Aku dan dia belum berbicara sejak tamu terakhir meninggalkan kursinya. Kami saling membantu membereskan dapur dan menutup restoran tanpa kata, seolah setiap bunyi akan mengguncang apa yang sedang kami tahan dalam diam. Tapi pagi ini, bahkan keheningan terasa terlalu bising.

‘Kalau aku diam, aku berdusta. Tapi kalau aku bicara, mungkin aku menyakiti.’

Tanganku gemetar saat menuang kopi ke dalam dua cangkir. Uapnya naik perlahan, hangat namun tak menenangkan. Ia duduk di seberang meja seperti biasa, menyandarkan punggungnya di kursi dengan tatapan lelah yang tak bisa kusebut bahagia atau kecewa.

Aku menatap kopi dalam cangkirku. Permukaannya tenang, tapi di bawahnya, panas perlahan merayap. Sama seperti hatiku yang menyimpan terlalu banyak sejak semalam.

‘Aku harus katakan. Kalau tidak sekarang, kapan lagi?’

“Aku mendengar sesuatu tadi malam,” kataku pelan, mencoba memilih kata sebijak mungkin. “Dari… tamu terakhir kita.” Suaraku hampir tak terdengar, seolah takut mengusik ketenangan pagi yang rapuh ini.

Ia mengangkat wajah, menatapku dalam diam. Sorot matanya tak bertanya, tapi juga tak menghindar. Hanya menunggu—dan mungkin juga sudah tahu.

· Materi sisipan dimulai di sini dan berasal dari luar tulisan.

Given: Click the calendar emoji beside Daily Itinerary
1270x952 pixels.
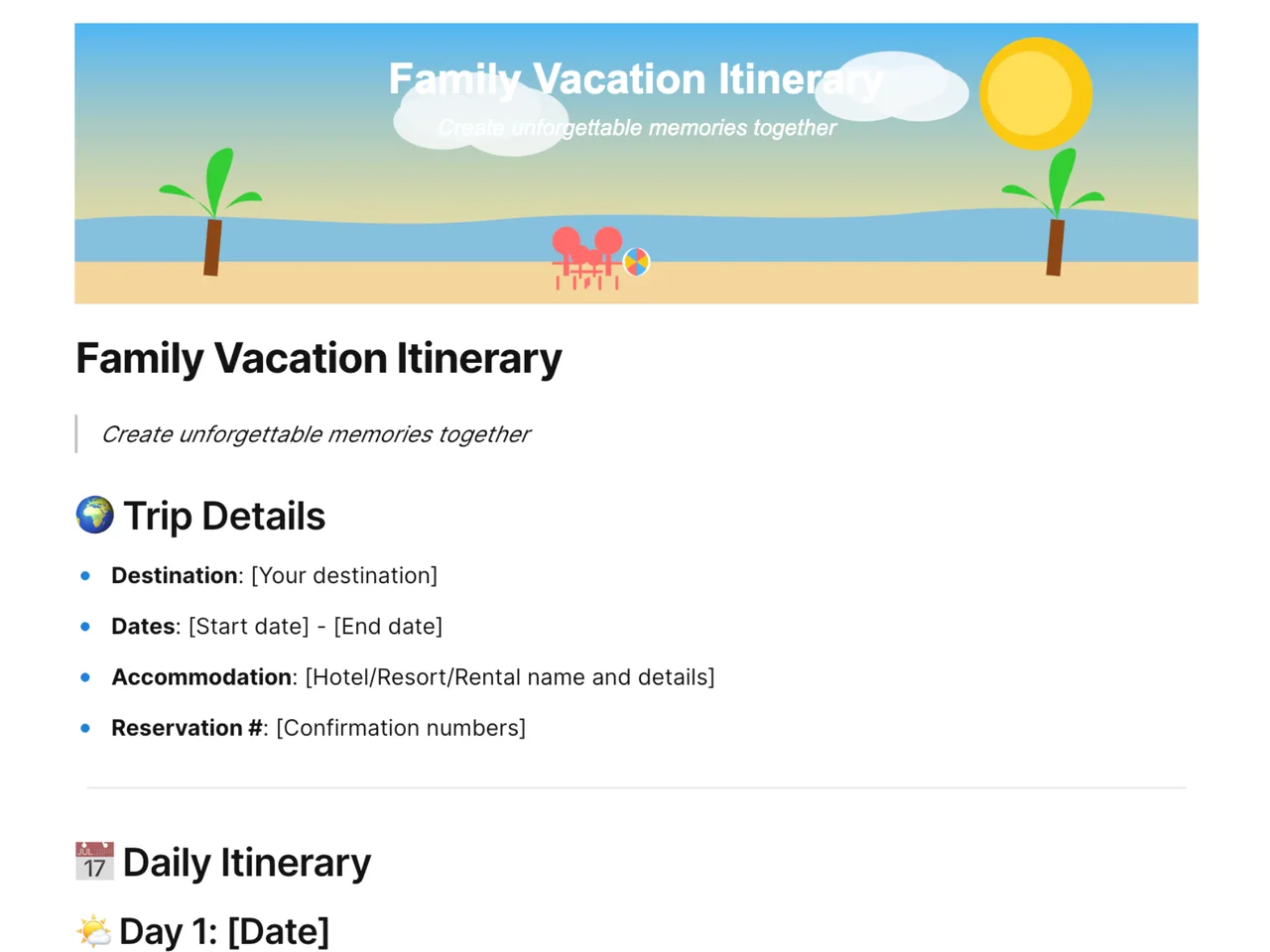Looking at the screenshot, I should point(95,862).
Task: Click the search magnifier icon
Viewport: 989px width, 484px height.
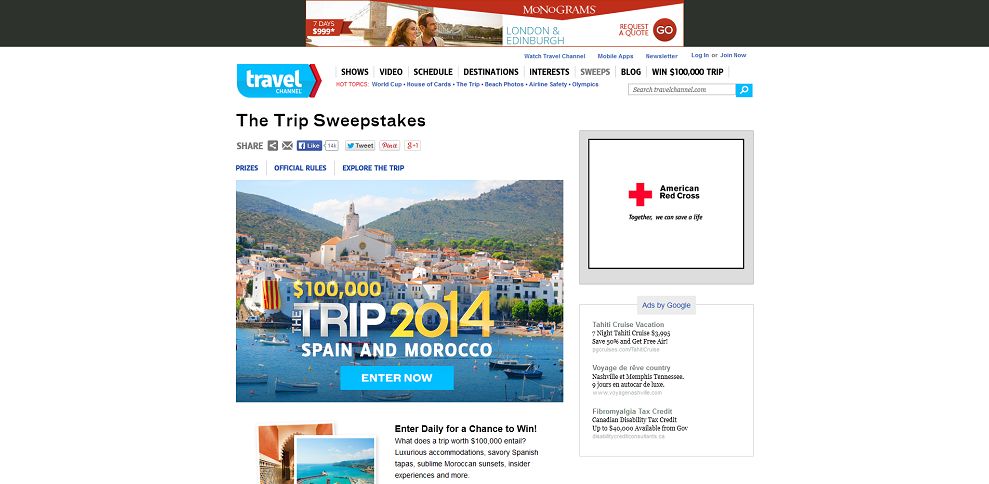Action: click(744, 90)
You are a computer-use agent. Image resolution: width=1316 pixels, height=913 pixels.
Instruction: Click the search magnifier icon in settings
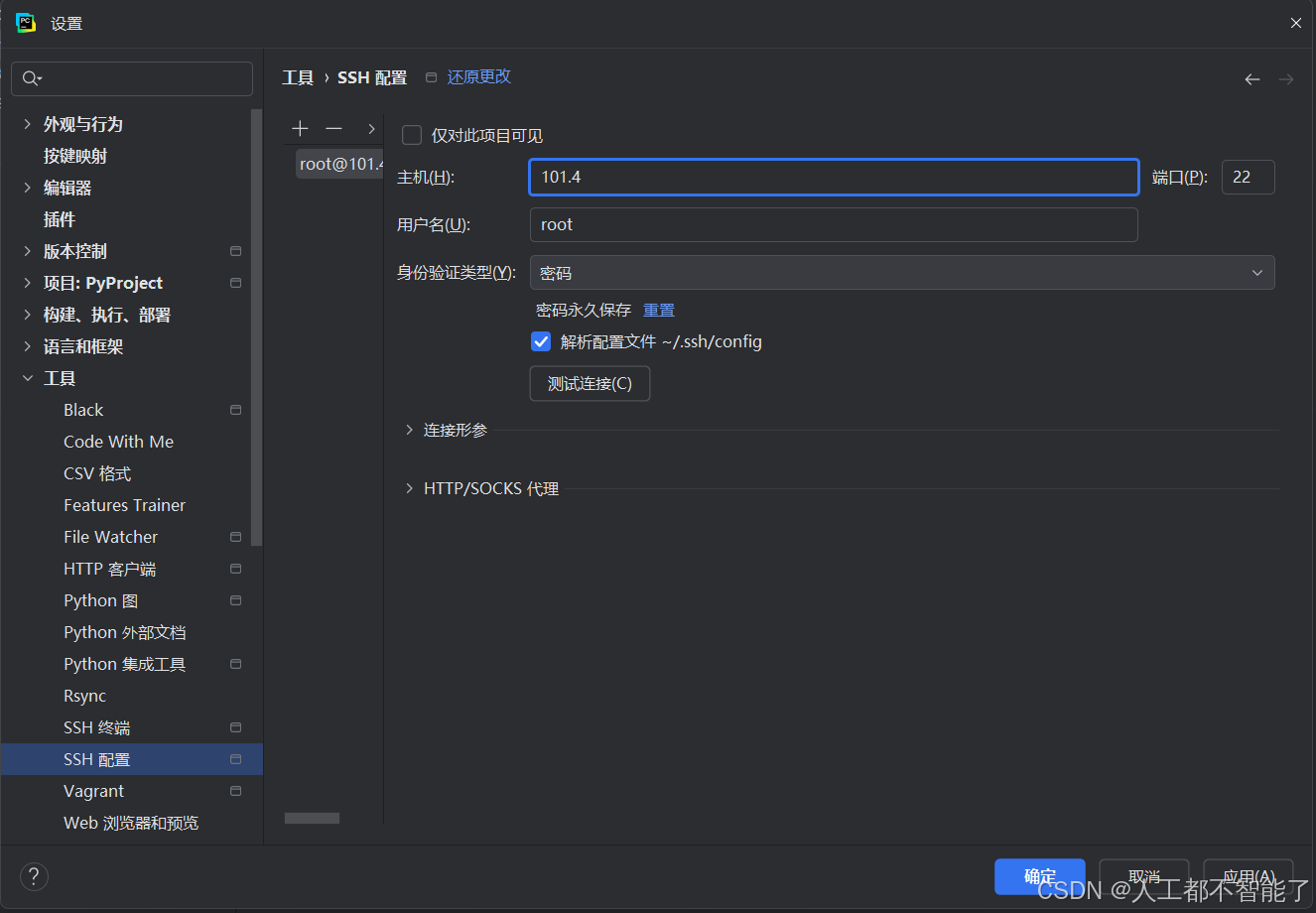click(x=31, y=78)
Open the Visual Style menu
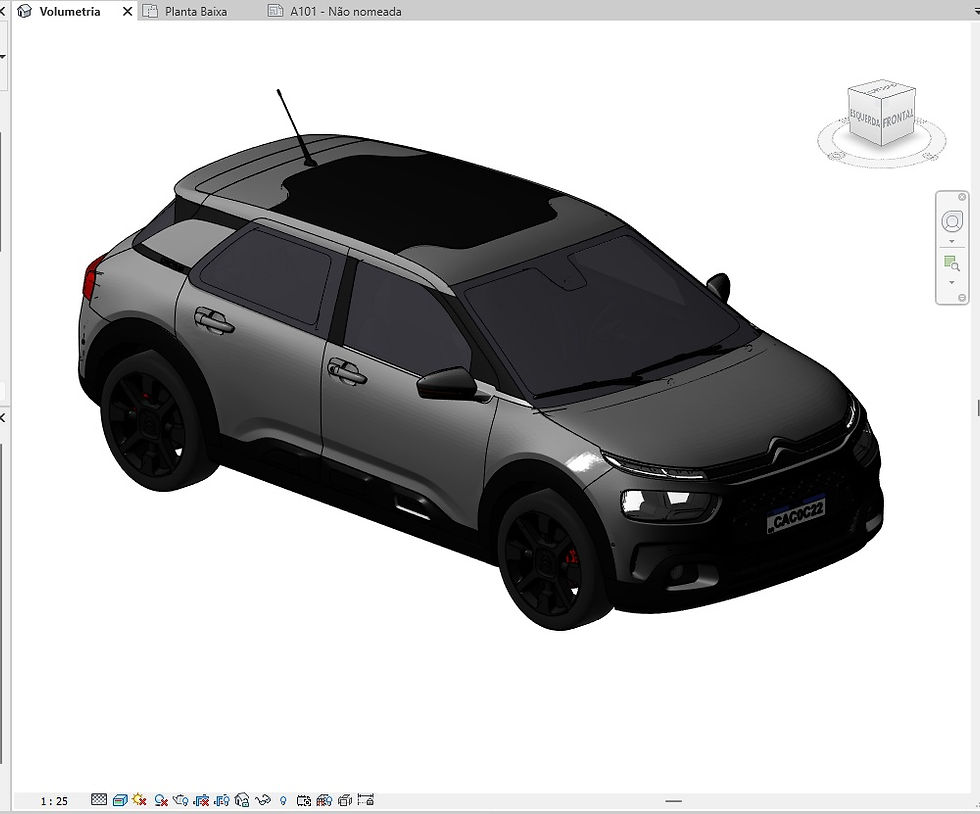This screenshot has width=980, height=814. [119, 800]
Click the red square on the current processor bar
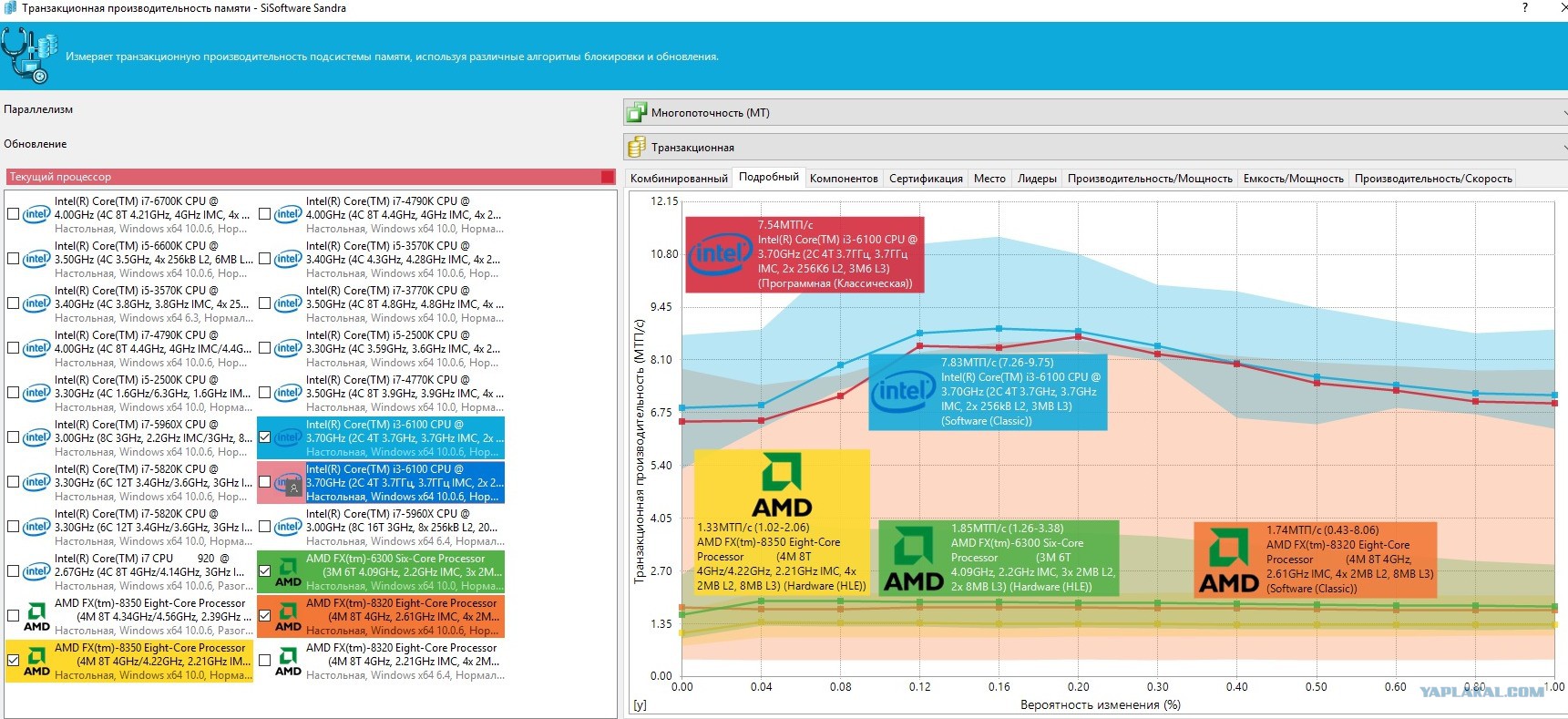Viewport: 1568px width, 719px height. (x=608, y=177)
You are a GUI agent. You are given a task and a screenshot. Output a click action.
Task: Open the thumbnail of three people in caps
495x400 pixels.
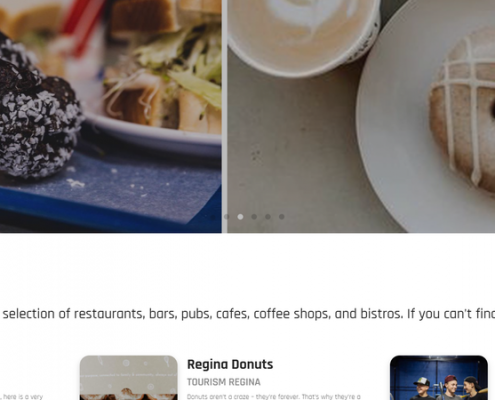439,378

‘Jangan menjauh… aku hanya ingin kau tahu.’

“Namanya… Vaelith,” lanjutku. “Dia bukan makhluk biasa. Dan restoran ini… tempat kita sekarang… bukan berada di dunia kita.” Rasanya seperti mengakui mimpi buruk yang tak kunjung usai.

Ia tidak langsung menjawab. Tangannya memutar cangkir, menciptakan lingkar-lingkar samar dari tetesan air di atas meja. Napasnya tertahan sejenak, seperti sedang menimbang antara percaya… atau hanya menerima.

“Apa maksudmu bukan dunia kita?” akhirnya ia bertanya. Suaranya rendah, tidak marah, hanya lelah dan pelan—seperti seseorang yang tahu bahwa semua jawaban akan mengubah segalanya.

Aku mengangguk pelan, mencoba menjelaskan tanpa membiarkan diriku runtuh. “Tempat ini… bukan hanya restoran, Rael. Ini jendela ke dunia lain. Dunia yang disebut Dravorya. Dunia yang… entah bagaimana, memanggil kita ke dalamnya.”